Pościg w Starachowicach (woj. świętokrzyskie). Kobieta jechała krajową "dziewiątką" pod prąd. Uciekając przed policją, przebiła oponę i spowodowała kolizję z innym pojazdem.
W czwartek wieczorem kilkanaście minut po godzinie dziewiętnastej dyżurny starachowickiej komendy otrzymał zgłoszenie, z którego wynikało, że na drodze krajowej numer 9 samochód jedzie "pod prąd".
"Wobec dużego zagrożenia na miejsce niezwłocznie skierowano patrol ruchu drogowego.

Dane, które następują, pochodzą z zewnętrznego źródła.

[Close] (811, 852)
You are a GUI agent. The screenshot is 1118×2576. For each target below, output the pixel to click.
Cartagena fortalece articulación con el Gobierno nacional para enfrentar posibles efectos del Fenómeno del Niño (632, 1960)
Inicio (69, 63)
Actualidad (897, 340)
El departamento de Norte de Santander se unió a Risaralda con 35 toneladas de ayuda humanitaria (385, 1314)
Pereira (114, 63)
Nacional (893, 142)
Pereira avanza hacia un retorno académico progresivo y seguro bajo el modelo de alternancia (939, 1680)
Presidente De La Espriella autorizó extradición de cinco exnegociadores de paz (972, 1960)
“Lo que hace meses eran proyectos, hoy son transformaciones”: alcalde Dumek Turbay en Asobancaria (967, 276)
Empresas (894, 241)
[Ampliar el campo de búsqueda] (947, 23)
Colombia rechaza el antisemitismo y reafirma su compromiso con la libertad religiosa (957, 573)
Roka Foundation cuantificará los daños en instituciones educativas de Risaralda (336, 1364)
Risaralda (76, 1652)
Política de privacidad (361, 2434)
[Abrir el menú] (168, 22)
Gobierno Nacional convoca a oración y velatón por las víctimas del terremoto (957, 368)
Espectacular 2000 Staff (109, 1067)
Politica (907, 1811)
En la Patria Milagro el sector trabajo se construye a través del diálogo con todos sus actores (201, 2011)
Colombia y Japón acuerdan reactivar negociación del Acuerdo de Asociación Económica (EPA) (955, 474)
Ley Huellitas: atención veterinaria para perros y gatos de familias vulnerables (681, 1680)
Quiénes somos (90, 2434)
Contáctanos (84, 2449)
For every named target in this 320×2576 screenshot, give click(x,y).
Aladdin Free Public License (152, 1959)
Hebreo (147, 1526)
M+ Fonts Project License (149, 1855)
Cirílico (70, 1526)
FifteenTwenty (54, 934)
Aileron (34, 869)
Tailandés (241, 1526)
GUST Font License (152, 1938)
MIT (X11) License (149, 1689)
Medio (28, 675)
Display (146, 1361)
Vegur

Policjanci już po chwili zauważyli wskazany w zgłoszeniu pojazd. Poruszał się z uszkodzoną oponą, zmuszając inne samochody do zjeżdżania z drogi" - przekazała w komunikacie świętokrzyska policja.
Nie zatrzymała się do policyjnej kontroli
Jak poinformowali mundurowi, kierująca mazdą pomimo sygnałów policyjnych nie zatrzymała się do kontroli. "Dalszą jazdę uniemożliwiło jej czołowe zderzenie z toyotą" - podała policja.
Autem kierowała 37-latka. Kobieta została przebadana na zwartość alkoholu w organizmie, była trzeźwa. Została jej pobrana krew do badań. Trafiła do policyjnej celi.
Czytaj też: "O kurde, człowiek jedzie pod prąd!". Kobietę na autostradzie nagrał inny kierowca, była pijana
Usłyszała zarzuty
"Okazało się, że 37-latka już wcześniej spowodowała kolizję z volkswagenem, co prawdopodobnie tłumaczy uszkodzoną oponę" podała w komunikacie policja. Mundurowi dodali, że w dwóch kolizjach spowodowanych przez kobietę nikt nie został ranny.
Kobieta będzie odpowiadała m.in. za kolizje drogowe oraz za niezatrzymanie się do kontroli drogowej.